I usually resist watching videos released by the media that warn viewers of their graphic nature. I’d be a little more happily naïve today had I gone with my usual guidelines on media voyeurism. But maybe, as disturbing as the Ray Rice elevator-scene video was, it’s a good thing I saw it. Maybe my adolescent son and daughter should see it too. But that wasn’t my initial reaction.

It wasn’t just the blow that Ray Rice unleashed on his then-fiancé that made me wince. It was seeing the way he dragged her lifeless body out of the elevator as she lay, face down, her legs and part of her backside uncomfortably exposed, like a Barbie doll missing a key part of her outfit, that I couldn’t shake. It made me want to get a blanket and cover her up, quick.

The following day, when I read the comments of Rice’s (now) wife, once again I wanted to throw a blanket on her. This time, the blanket would have been to cover up the seemingly skewed message she delivered, particularly this segment: “THIS IS OUR LIFE! What don’t you all get. If your intentions were to hurt us, embarrass us, make us feel alone, take all happiness away, you’ve succeeded on so many levels. Just know we will continue to grow & show the world what real love is!”

Real love, huh?

Instead of defending the man who’d punched her unconscious, Janay Rice could have made a powerful statement and sent a strong message to young people about partner violence. But, at least publicly, she scolded the media for exposing her husband’s violence against her—something she perhaps felt ill-equipped to do.

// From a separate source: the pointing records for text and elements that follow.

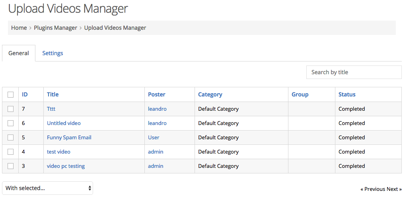The height and width of the screenshot is (200, 403).
Task: Tick the checkbox for video ID 7
Action: click(x=10, y=109)
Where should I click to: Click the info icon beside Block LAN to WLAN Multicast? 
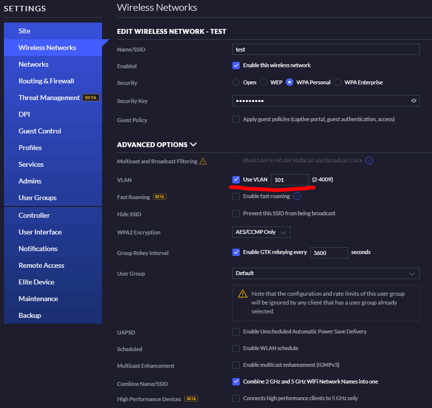pos(369,160)
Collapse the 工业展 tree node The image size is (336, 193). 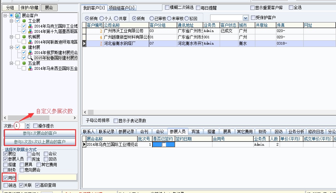[11, 21]
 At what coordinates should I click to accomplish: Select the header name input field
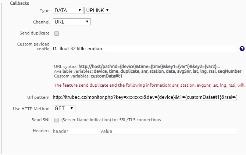pos(74,131)

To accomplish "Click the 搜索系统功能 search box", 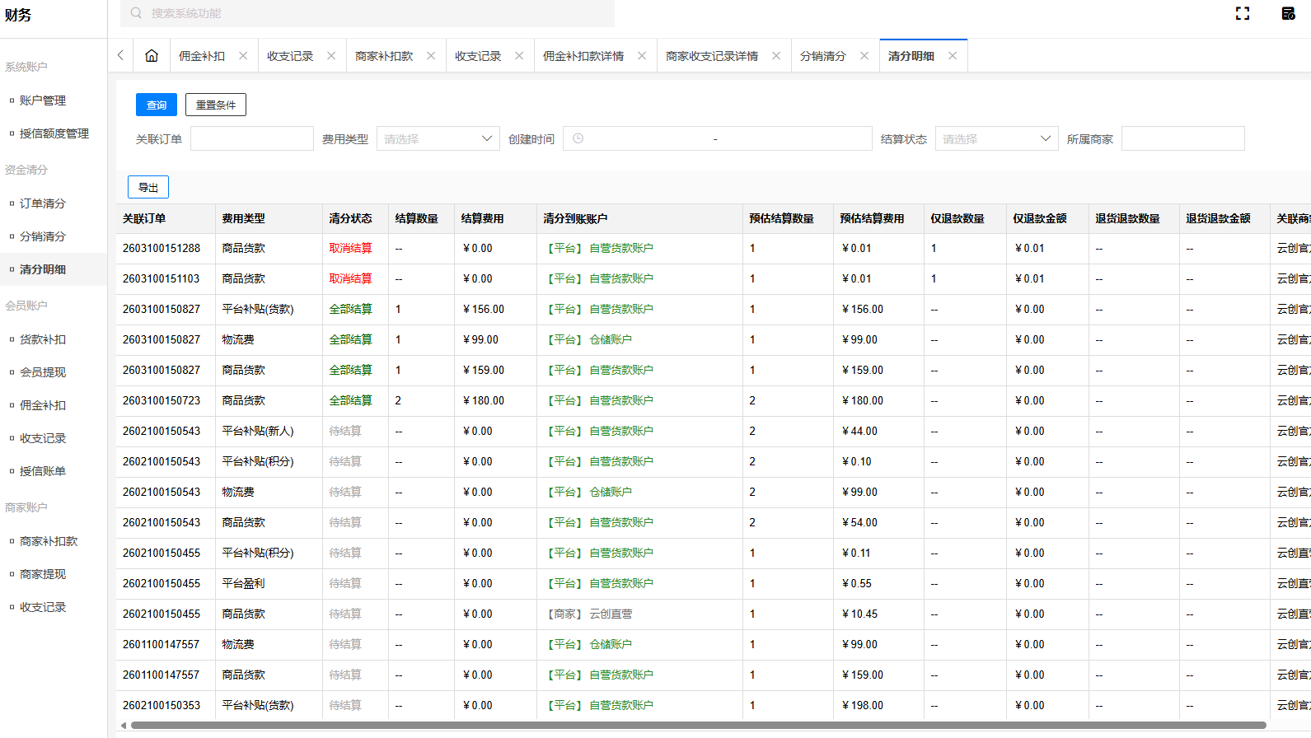I will click(x=368, y=13).
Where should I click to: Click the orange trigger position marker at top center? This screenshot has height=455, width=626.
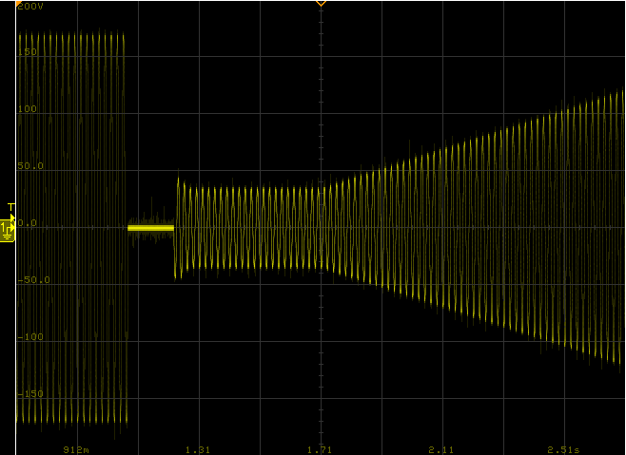click(321, 4)
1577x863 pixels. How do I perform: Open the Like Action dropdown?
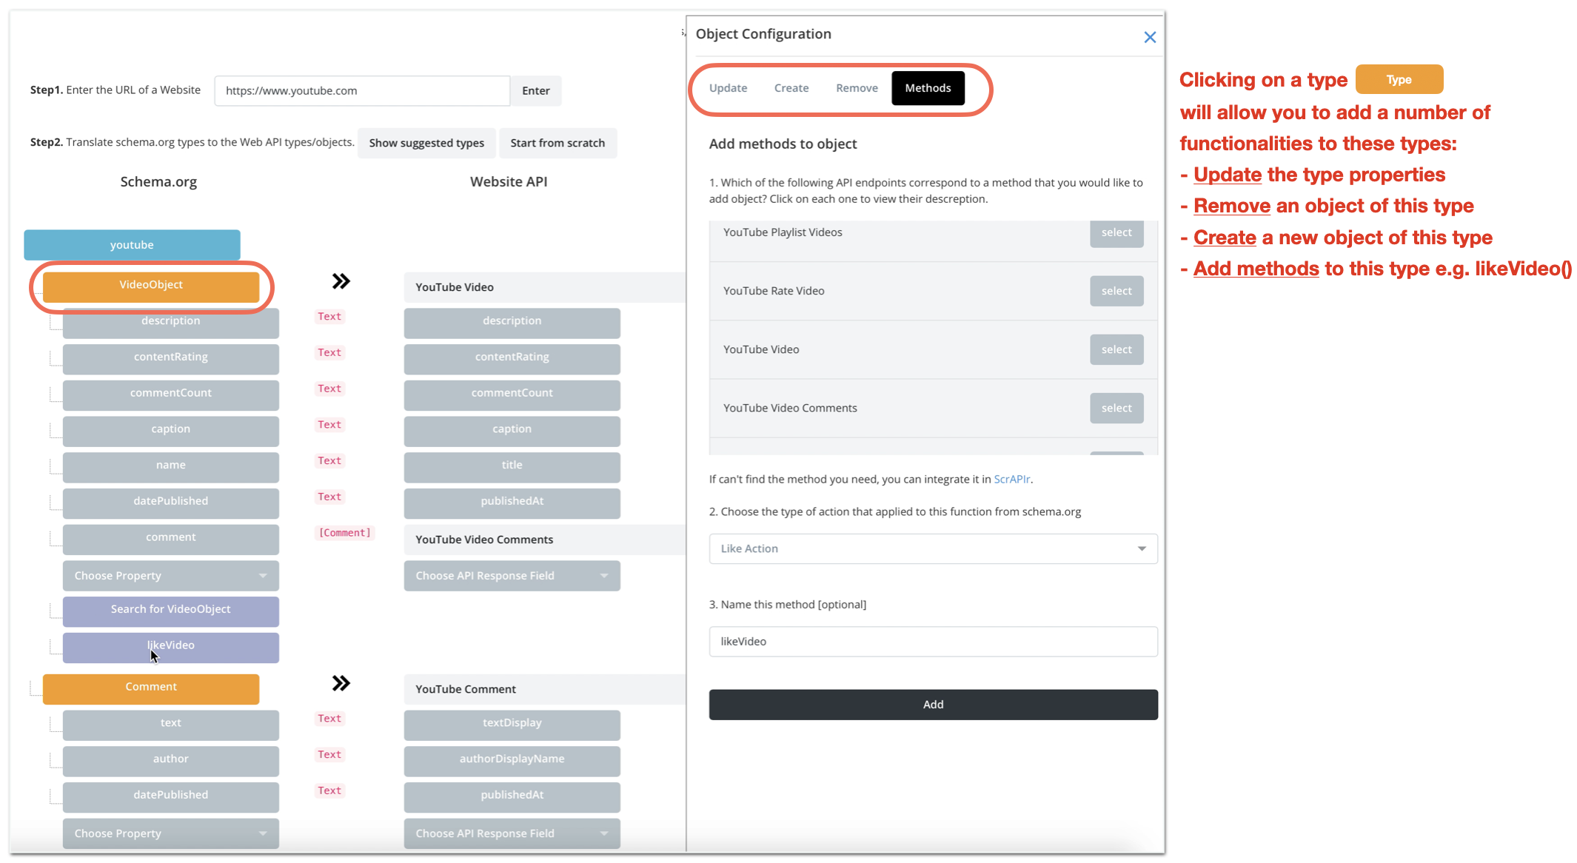click(x=933, y=548)
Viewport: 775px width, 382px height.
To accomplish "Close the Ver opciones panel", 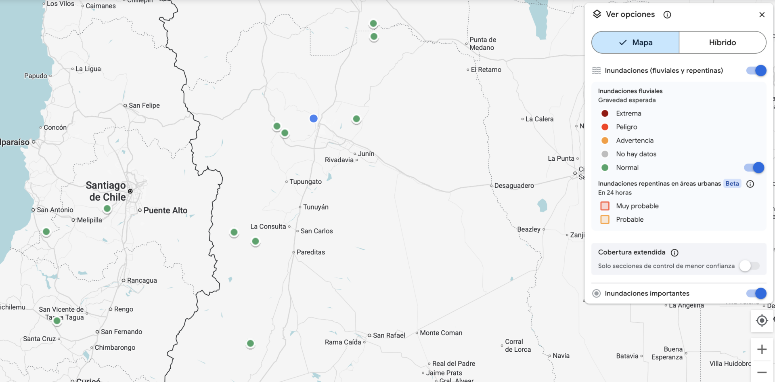I will [x=762, y=15].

The prevalence of domestic violence seems out of place in today’s world, when many women have become as or more powerful than men in significant ways. An ever-increasing number of women are joining the ranks of CEOs at leading companies; more women than men are enrolling in and graduating from college; and, increasingly, women (40 percent of those with children under 18) serve as the sole or primary contributor of their family’s income, according to the Pew Research Center.

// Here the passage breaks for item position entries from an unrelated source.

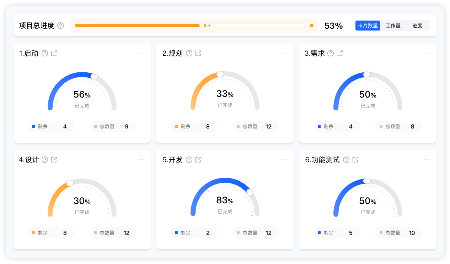Switch to the 工作量 view option
The height and width of the screenshot is (264, 450).
click(393, 26)
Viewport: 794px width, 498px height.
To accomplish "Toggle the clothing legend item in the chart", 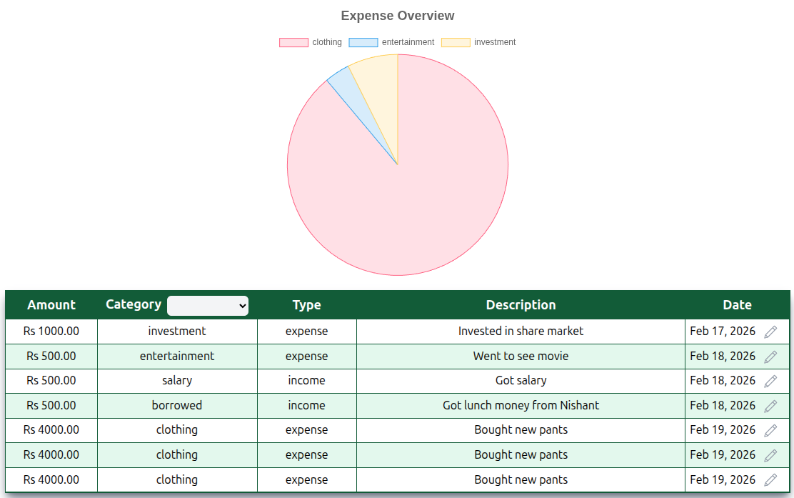I will (x=311, y=42).
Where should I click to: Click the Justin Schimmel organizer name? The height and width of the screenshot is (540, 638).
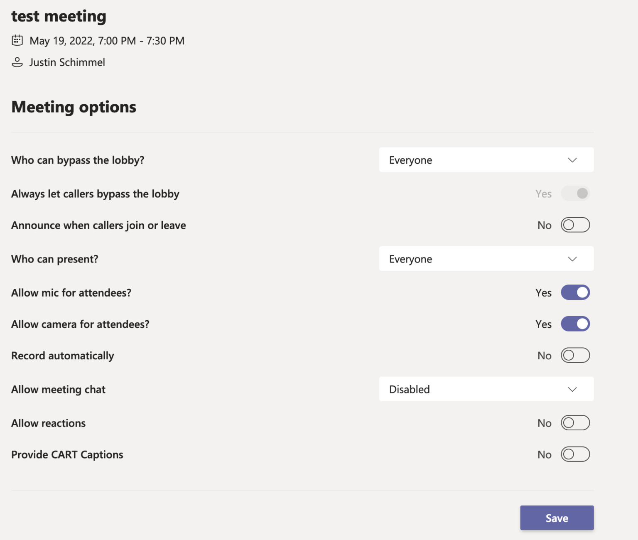coord(67,62)
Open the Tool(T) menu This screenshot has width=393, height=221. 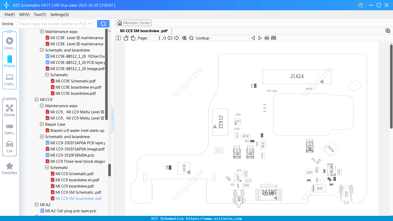[40, 15]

Advancements aside, troubling high-profile cases of domestic violence continue to surface in the media. Chances are, many low-profile but equally horrific cases occur out of the limelight. It leaves me wondering what I can do to prevent my own adolescent children from one day becoming a perpetrator or victim in a violent relationship.

I like to think that growing up in a stable, loving family where physical violence plays no role is enough to prevent my kids from getting involved in unhealthy relationships later in life. But I’m not sure if that’s a guarantee.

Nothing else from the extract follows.